In a randomized controlled study, players were divided into control and intervention group. Both groups completed identical six-week strength and conditioning program, with the intervention group also completing additional corrective exercises three sessions per week during the same period.
The FMS® score was significantly higher in the intervention group after 6-week program (f = 9.85, p = 0.004). However, the differences in total score may be attributed mainly to differences between groups in active straight leg raise (p = 0.004) and trunk stability push-up test (p = 0.02), as other individual tests demonstrated similar time and group effect.
These results indicate that although FMS® based intervention may improve overall functional movement score, the athletes in both groups have demonstrated similar improvements in most of the individual tests. Hence, a well-rounded strength and conditioning program incorporating athlete-specific exercises based on limitations identified in the functional movement screen, may result in a balanced training strategy and reduce the need for supplementary functional training sessions.
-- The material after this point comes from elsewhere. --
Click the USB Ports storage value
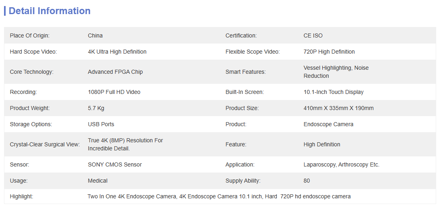Viewport: 441px width, 206px height. tap(101, 124)
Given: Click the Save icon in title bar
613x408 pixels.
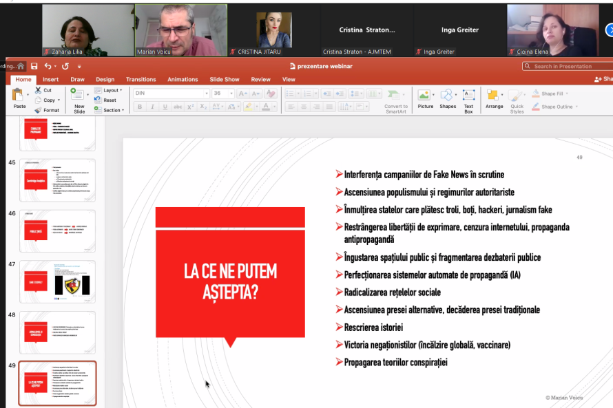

Due to high incidence of non-contact lower limb injuries in female netball , there has been a significant focus on injury prevention strategies in research and practice. Previous studies suggest that integrating functional and/or corrective exercise as part of athletes’ strength and conditioning program may be an effective injury prevention strategy [2,3,4,5]. In general, strength and conditioning programs often focus on strength, power, agility and speed, and may overlook the importance of player’s functional limitations and ability to correctly execute basic functional movements [5, 6]. However, coaches and trainers may not have the practical capacity to add additional training sessions to their schedule, or subsequently may risk overtraining or under-preparing their athletes. Therefore, it would be of significant value to investigate the effect of adding corrective exercises to “standard” strength and conditioning programs on quality of functional movements in athletes.
One identifying characteristic of netball is the footwork rule, which stipulates that after catching the ball, landing foot must stay grounded, and may only move as a pivot. Hence, most of the lower limb injuries in netball occur during landing [1, 7, 8]. Furthermore, the nature of the sport results in muscle imbalance between quadriceps and hamstring groups, which often predisposes female athletes to injuries of the anterior crucial ligament . Consequently, strong emphasis in netball training program should be placed on correction of functional muscle imbalance, improving motor control during multidirectional sprinting, and landing , and teaching players to perform locomotor, manipulative, and stabilizing actions6. Overlooking the importance of these functions predispose netball players to injury [1, 5, 6].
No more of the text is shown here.